Wanda: I można z niej zrywać normalne jabłka!
Pytanie dziewiąte – podobne w konstrukcji: Maliny czy truskawki?
Hania: Malina.
Wanda: Właśnie! Bo maliny też rosną nad Bugiem.
Hugon: Maliny!
Lusia: Maliny!
Gutek: Maliny!
Respondenci byli w tej kwestii jednogłośni. I słusznie, jak bowiem wszyscy wiemy, truskawka jest mieszańcem dwóch poziomek z rodziny różowatych. Jej powstanie – dosyć zresztą przypadkowe – ma źródła w połączeniu pochodzącej ze wschodniej Ameryki Północnej poziomki wirginijskiej z wywodzącą się z Chile poziomką chilijską i jest datowane na początek XVIII w. Pierwszy opisał ją urodzony w Wersalu botanik Antoine Nicolas Duchesne, znany również z prac poświęconych kabaczkom. Co zaś tyczy się malin, aż cztery spośród sześciu jej najpopularniejszych odmian uważa się w Polsce za gatunki rodzime. Są to oczywiście: moroszka, kamionka, tekszla i malina właściwa. Fakty te były naszym panelistom najwidoczniej znane.

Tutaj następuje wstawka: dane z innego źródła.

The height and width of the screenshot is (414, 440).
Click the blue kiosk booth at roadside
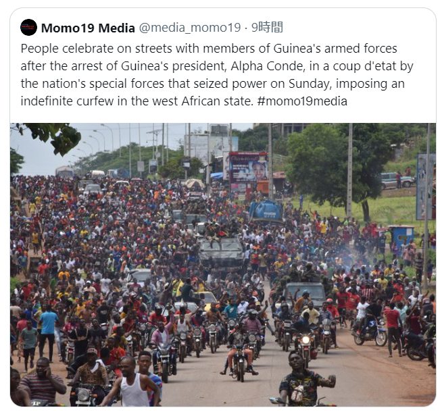click(402, 237)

Po krótkiej i przebiegającej we względnym spokoju dyskusji grupa przedstawiła listę najbardziej polskich owoców i warzyw. W pierwszej kategorii odnajdziemy: maliny, jagody, porzeczki, poziomki, jajka i truskawki. Wynika to bezpośrednio z faktu, iż żaden z wymienionych owoców nie mieszka na palmie. Owoce polskie najchętniej mieszkają bowiem na krzakach. Do drugiej grupy przynależą przede wszystkim sałata oraz szczypiorek, ale też ogórek. Marchewka nie znalazła się na liście, ponieważ jest warzywem światowym.

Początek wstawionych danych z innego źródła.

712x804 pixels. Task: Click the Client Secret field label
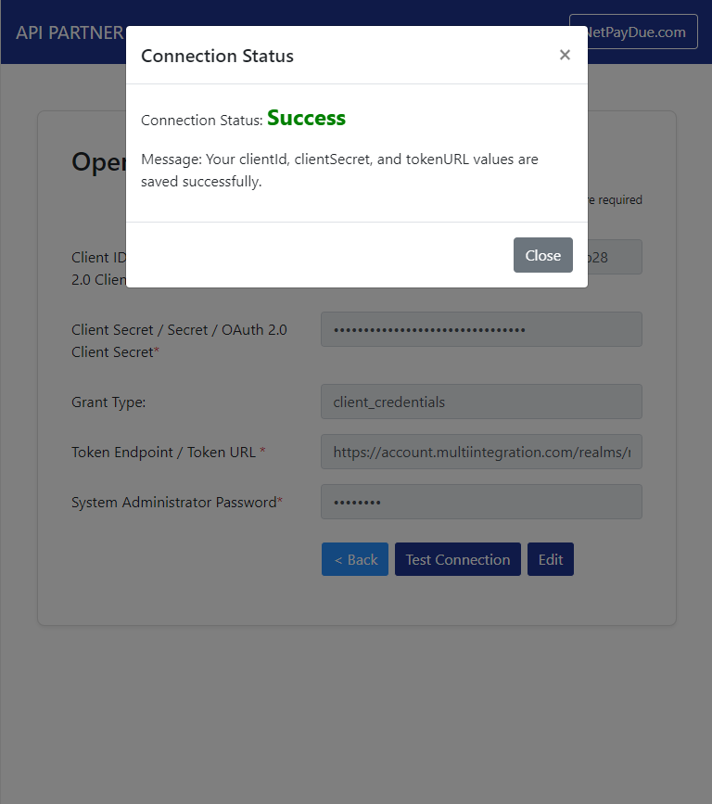[x=179, y=340]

Wracamy do wątków administracyjnych.
Pytanie dziesiąte: Jakie miasto w Polsce jest najważniejsze i dlaczego?
Hugon: Warszawa, bo tu mieszkam.
Lusia: Warszawa, dlatego że tu jest ten jej środek. Środek Polski!
Hania: Więc Warszawa jest miastem Polski! Jak to się nazywało?
Wanda: Stolica Polski!
Lusia: Inne miasta, na przykład Sopot, są z innego miasta i trzeba do niego jechać. A my jesteśmy tu, więc tu mamy stolicę.

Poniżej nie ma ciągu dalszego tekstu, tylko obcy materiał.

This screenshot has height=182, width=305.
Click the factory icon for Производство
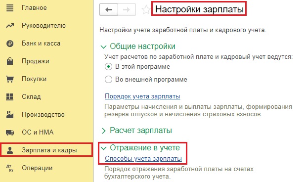coord(10,114)
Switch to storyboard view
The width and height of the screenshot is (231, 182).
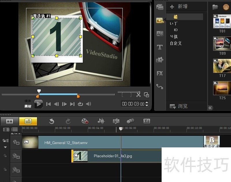10,121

Pytanie jedenaste: Czy możecie wymienić kilku znanych Polaków?
Hania: Hugon, Gutek, Lusia.
Lusia: Wanda oraz Gutek i Hania!
Hugon: Bo mówią mądrze i po polsku!
Gutek: Chciałbym nosić koszulkę z orłem i flagą, żeby każdy wiedział, że jestem Polakiem!
Hugon: Bo Polacy są fajni.
Pytanie dwunaste: Co kochacie w Polsce najbardziej?
Lusia: Zwierzęta i kosmos.
Wanda: I muszelki!
Pytanie trzynaste: Jak nazywa się polskie morze?
Hugon i Hania: Jezioro!
Lusia: Morze!
Hugon: Raczej Wisła!
Gutek: Chciałbym surfować.
Respondenci zwracają się do przedstawiciela „Przekroju” z prośbą o podpowiedź.
Przekrój podpowiada: Zaczyna się na „B”.
Lusia: Byczaj?
Hania: Baba?
Hugon: Barba?
Lusia: Bardaba?
Kolejna podpowiedź: Zaczyna się na „Bał”.
Chóralne: Bałtyk!
Hania: Wiedziałam to.
Wanda: A ja nawet w Bałtyku pływałam i było miło.
Gutek: Chciałbym surfować i być tatą.
Pytanie czternaste: Dokąd najchętniej podróżują Polacy?
Hania: Do Polski.
Lusia: Do Polski i za granicę.
Hania: Do Polski i za granicę, gdzie mówi się po polsku.
Wanda: Ja się od razu nauczyłam polskiego.
Hania: I ja też, bo polski jest bardzo łatwy.
Lusia: Łatwiutki!
Pytanie piętnaste i prawdopodobnie ostatnie, gdyż kontynuowanie dyskusji byłoby możliwe tylko wówczas, gdyby uczestnicy zostali przywiązani do krzeseł. Zarówno ich myśli, jak i kończyny biegną już w kierunku finalizacji formalności związanych z wynagrodzeniem. Wynosi ono trzy gałki lodów truskawkowo-czekoladowych, z możliwością negocjacji stawki. Jak się później okaże, możliwość ta zostanie przez panelistów gruntownie wyeksploatowana ku rozpaczy rodziców.
No więc pytanie piętnaste: Co to jest hymn?
Hania: Hymn to piosenka Polski.
Wanda: No taka piosenka. Piosenka polska.
„Przekrój” drąży wątek: O czym jest hymn?
Lusia: Hymn to polska piosenka o Polsce!
Hugon: No proste!
Hania: O czym jest hymn, hahahahahahah!
Wanda: To najgłupsze jak dotąd pytanie.
Hania: Najgłupsze z głupich.
Lusia: W ogóle to same głupie pytania!
Dzieci rzucają „Przekrojowi” pełne politowania spojrzenie, po czym zrywają się z krzeseł i pędzą w stronę lodów, piszcząc i wrzeszcząc przy tym straszliwie. „Przekrojowi” nie udało się ustalić, czy respondenci piszczeli i wrzeszczeli bardziej po polsku czy po dzieciorsku.
„Przekrój” pragnie zapewnić, że podczas pracy nad powyższym materiałem nie ucierpiał żaden dorosły.